#### [SUPPLIED DATA]

==*==

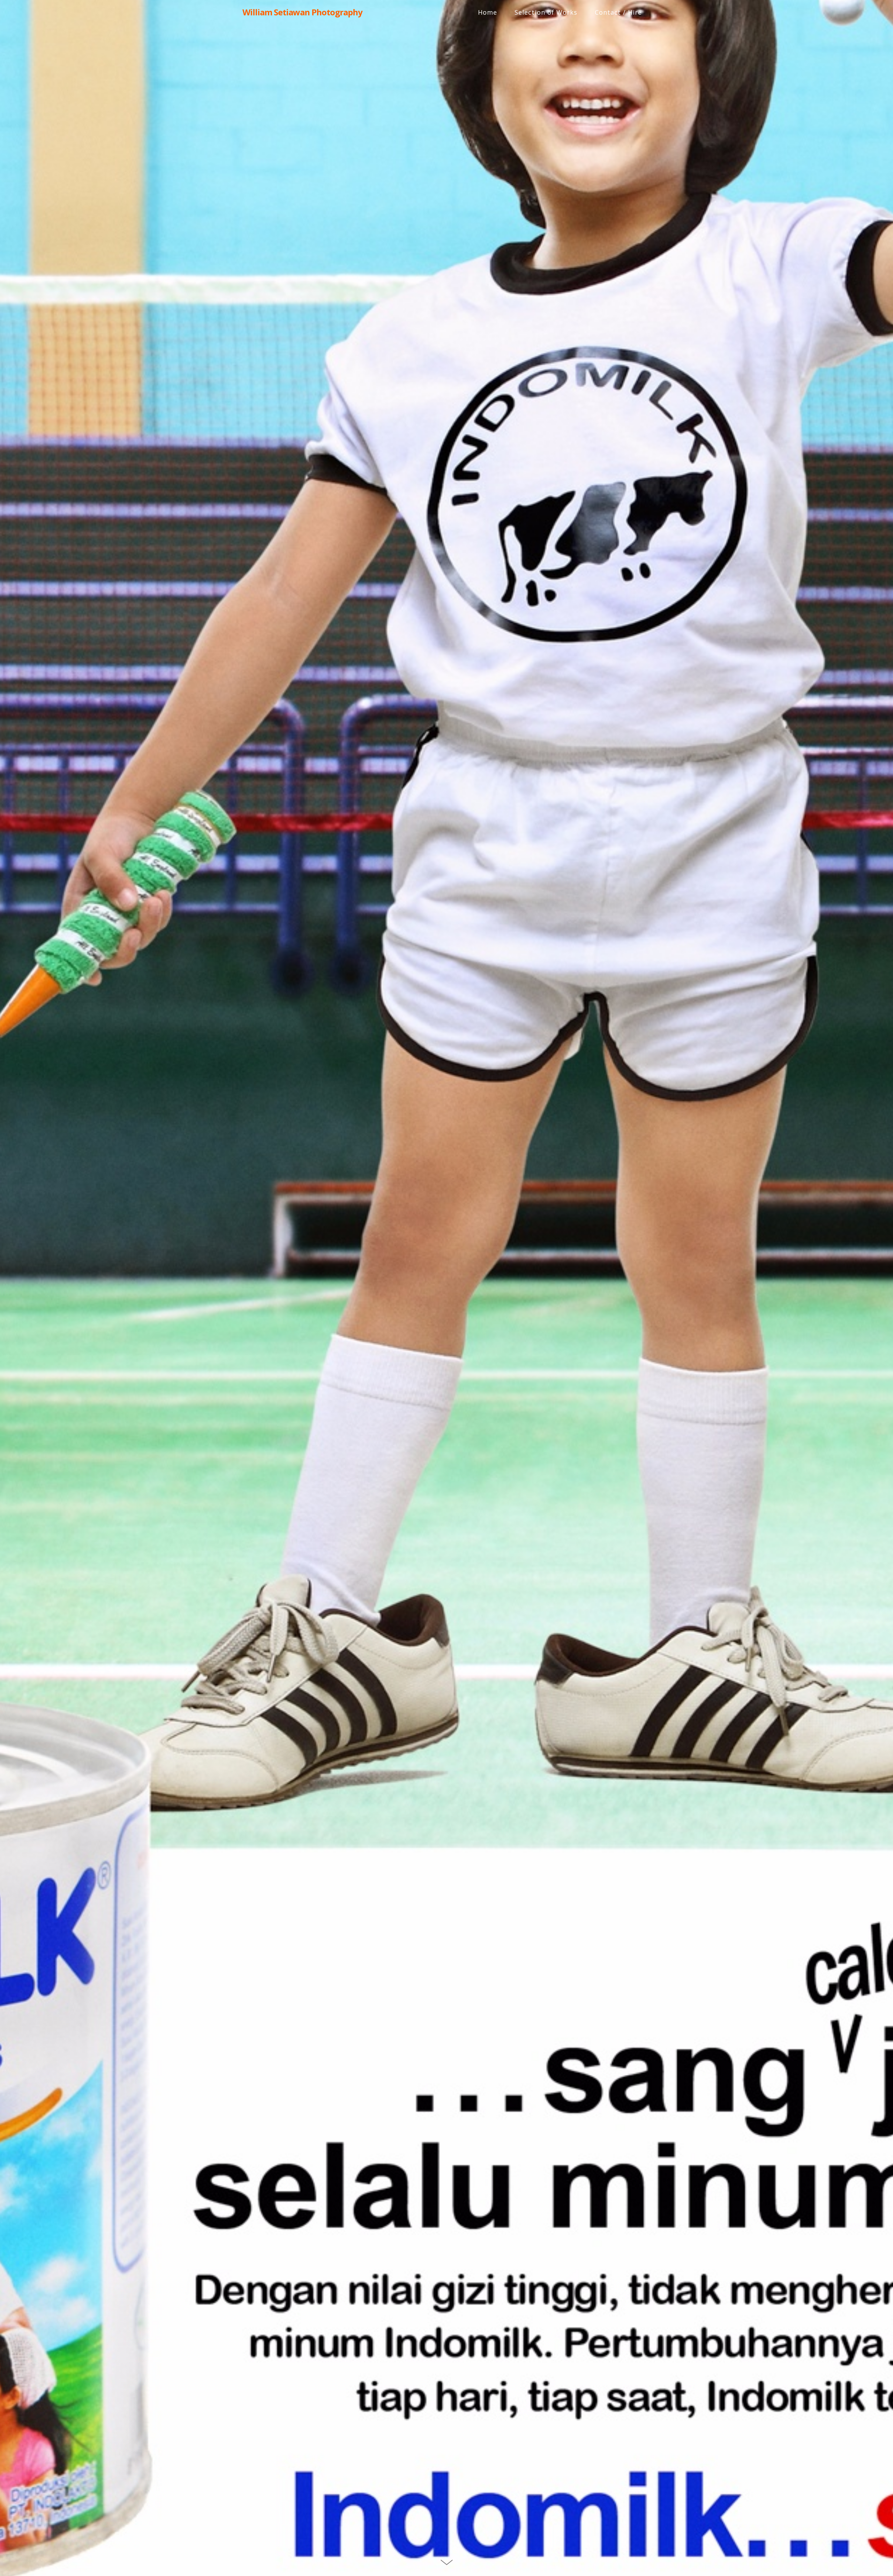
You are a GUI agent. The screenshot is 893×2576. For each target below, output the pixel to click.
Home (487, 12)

==*==

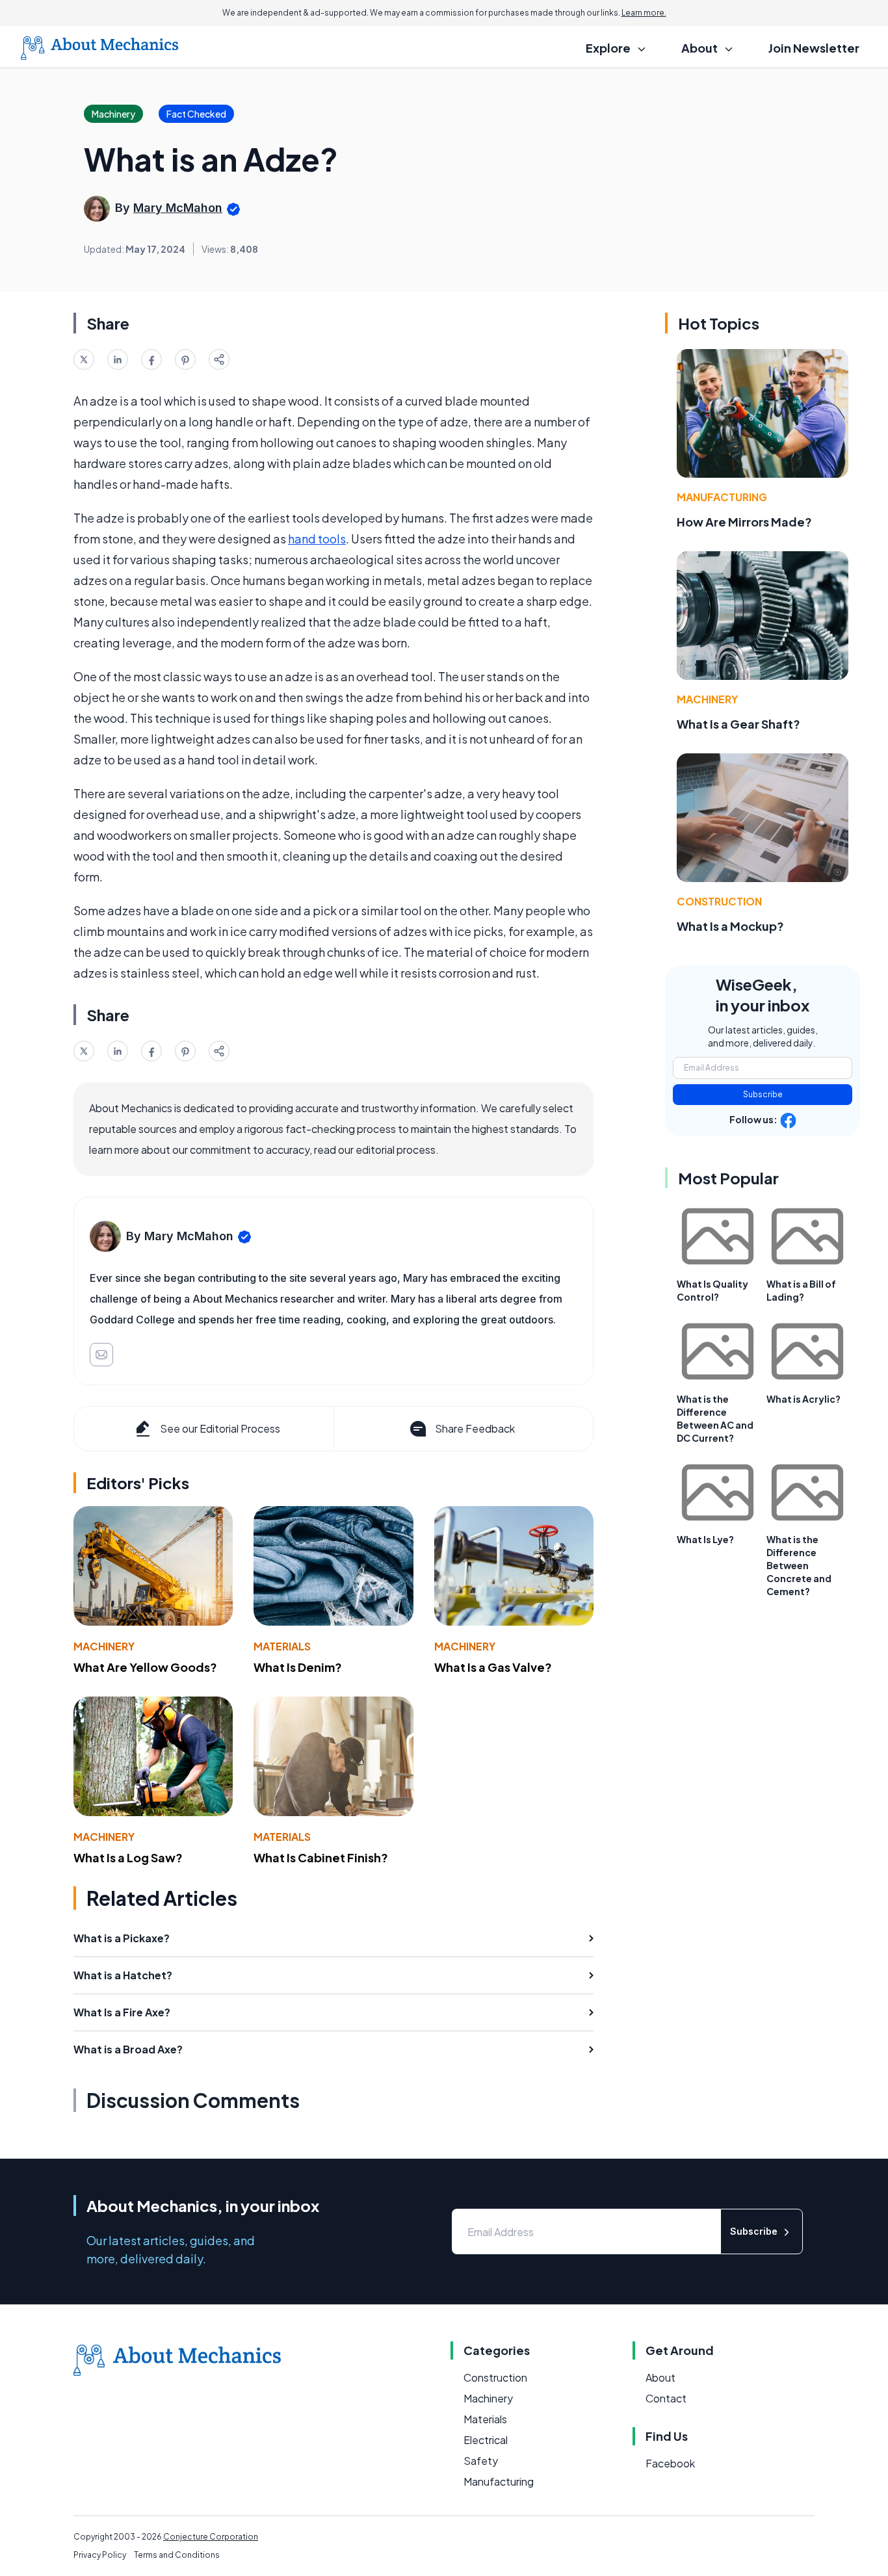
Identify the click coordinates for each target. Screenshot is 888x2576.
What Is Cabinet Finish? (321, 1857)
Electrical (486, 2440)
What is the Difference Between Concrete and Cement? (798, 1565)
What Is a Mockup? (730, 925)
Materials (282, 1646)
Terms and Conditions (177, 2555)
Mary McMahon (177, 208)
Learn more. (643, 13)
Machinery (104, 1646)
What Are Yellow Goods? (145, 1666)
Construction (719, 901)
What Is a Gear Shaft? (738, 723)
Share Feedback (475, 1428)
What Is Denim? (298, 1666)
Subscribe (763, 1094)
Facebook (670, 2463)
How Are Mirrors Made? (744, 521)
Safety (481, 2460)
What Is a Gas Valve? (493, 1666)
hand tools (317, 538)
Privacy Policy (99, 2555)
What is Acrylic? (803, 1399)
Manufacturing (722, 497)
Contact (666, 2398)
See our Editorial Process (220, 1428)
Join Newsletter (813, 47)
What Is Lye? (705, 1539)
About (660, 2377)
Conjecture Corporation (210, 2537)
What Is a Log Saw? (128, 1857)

==*==

In the listing above, find the line containing "Construction (719, 901)" and the line containing "Conjecture Corporation (210, 2537)", then retype both and every line between them exactly, with nothing else.

Construction (719, 901)
What Is a Gear Shaft? (738, 723)
Share Feedback (475, 1428)
What Is Denim? (298, 1666)
Subscribe (763, 1094)
Facebook (670, 2463)
How Are Mirrors Made? (744, 521)
Safety (481, 2460)
What Is a Gas Valve? (493, 1666)
hand tools (317, 538)
Privacy Policy (99, 2555)
What is Acrylic? (803, 1399)
Manufacturing (722, 497)
Contact (666, 2398)
See our Editorial Process (220, 1428)
Join Newsletter (813, 47)
What Is Lye? (705, 1539)
About (660, 2377)
Conjecture Corporation (210, 2537)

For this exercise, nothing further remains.